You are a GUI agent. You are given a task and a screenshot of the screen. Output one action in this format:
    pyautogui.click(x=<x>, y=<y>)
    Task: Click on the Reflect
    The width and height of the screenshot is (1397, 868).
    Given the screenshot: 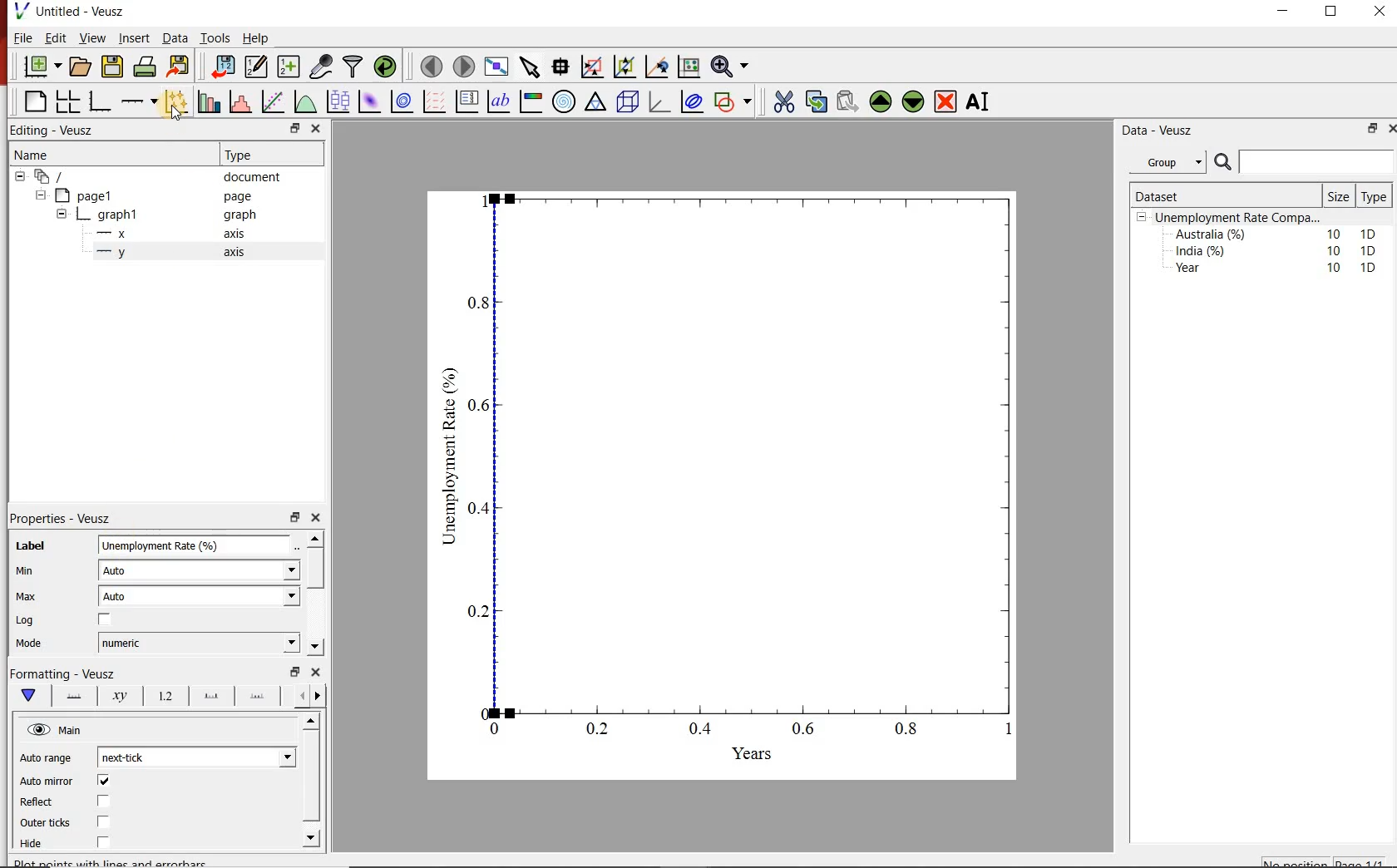 What is the action you would take?
    pyautogui.click(x=38, y=803)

· · · ·

What is needed: Can you duplicate the items word for word, starting at their first line and stopping after the line that contains "The width and"?

Result for this exercise:
You are a GUI agent. You are given a task and a screenshot of the screen. Output one action in this format:
    pyautogui.click(x=<x>, y=<y>)
    Task: Click on the Reflect
    The width and height of the screenshot is (1397, 868).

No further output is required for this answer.